Building a regression model with spark

Assignment Help Database Management System
Reference no: EM132119741

Big Data Assignment -

Regression Models - Regression models are concerned with target variables that can take any real value. The underlying principle is to find a model that maps input features to predicted target variables. Regression is also a form of supervised learning.

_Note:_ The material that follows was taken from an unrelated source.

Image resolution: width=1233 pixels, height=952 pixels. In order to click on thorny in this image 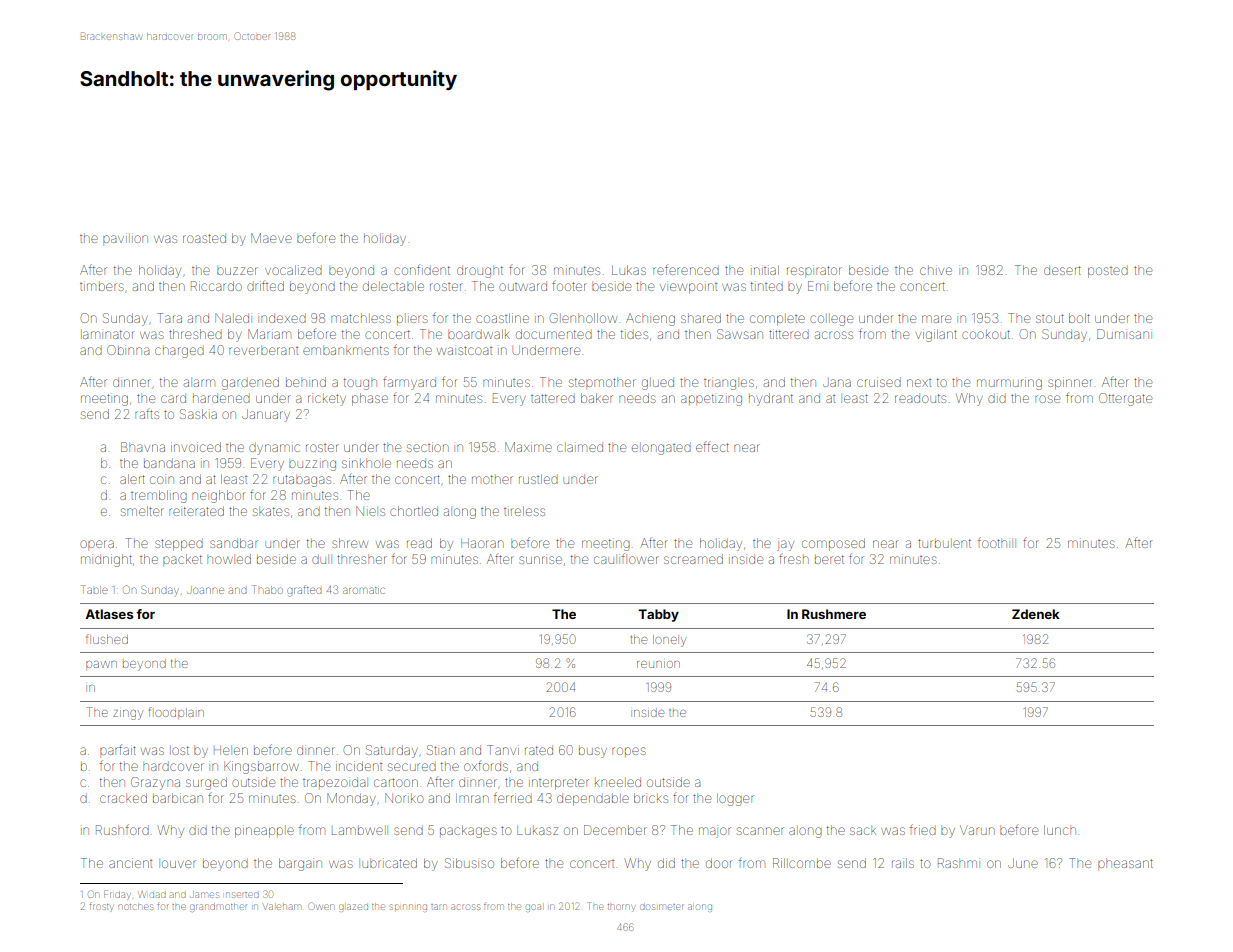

Regression models can be used to predict just about any variable of interest. A few examples include the following:

  • Predicting stock returns and other economic variables
  • Predicting loss amounts for loan defaults (this can be combined with a classification model that predicts the probability of default, while the regression model predicts the amount in the case of a default)
  • Recommendations (the Alternating Least Squares factorization model from Chapter 5, Building a Recommendation Engine with Spark, uses linear regression in each iteration)
  • Predicting customer lifetime value (CLTV) in a retail, mobile, or other business, based on user behavior and spending patterns

In the different sections of this chapter, we will do the following:

Introduce the various types of regression models available in ML

  • Explore feature extraction and target variable transformation for regression models
  • Train a number of regression models using ML
  • Building a Regression Model with Spark
  • See how to make predictions using the trained model
  • Investigate the impact on performance of various parameter settings for regression using cross-validation

Types of regression models - The core idea of linear models (or generalized linear models) is that we model the predicted outcome of interest (often called the target or dependent variable) as a function of a simple linear predictor applied to the input variables (also referred to as features or independent variables).

y = f(wTx)

Here, y is the target variable, w is the vector of parameters (known as the weight vector), and x is the vector of input features. wTx is the linear predictor (or vector dot product) of the weight vector w and feature vector x. To this linear predictor, we applied a function f (called the link function). Linear models can, in fact, be used for both classification and regression simply by changing the link function. Standard linear regression uses an identity link (that is, y = wTx directly), while binary classification uses alternative link functions as discussed here.

Spark's ML library offers different regression models, which are as follows:

  • Linear regression
  • Generalized linear regression
  • Logistical regression
  • Decision trees
  • Random forest regression
  • Gradient boosted trees
  • Survival regression
  • Isotonic regression
  • Ridge regression

Regression models define the relationship between a dependent variable and one or more independent variables. It builds the best model that fits the values of independent variables or features.

Linear regression unlike classification models such as support vector machines and logistic regression is used for predicting the value of a dependent variable with generalized value rather than predicting the exact class label.

Linear regression models are essentially the same as their classification counterparts, the only difference is that linear regression models use a different loss function, related link function, and decision function. Spark ML provides a standard least squares regression model (although other types of generalized linear models for regression are planned).

Assignment -

1. Utilising Python 3 Build the following regression models:

  • Decision Tree
  • Gradient Boosted Tree
  • Linear regression

2. Select a dataset (other than the example dataset given in section 3) and apply the Decision Tree and Linear regression models created above. Choose a dataset from Kaggle.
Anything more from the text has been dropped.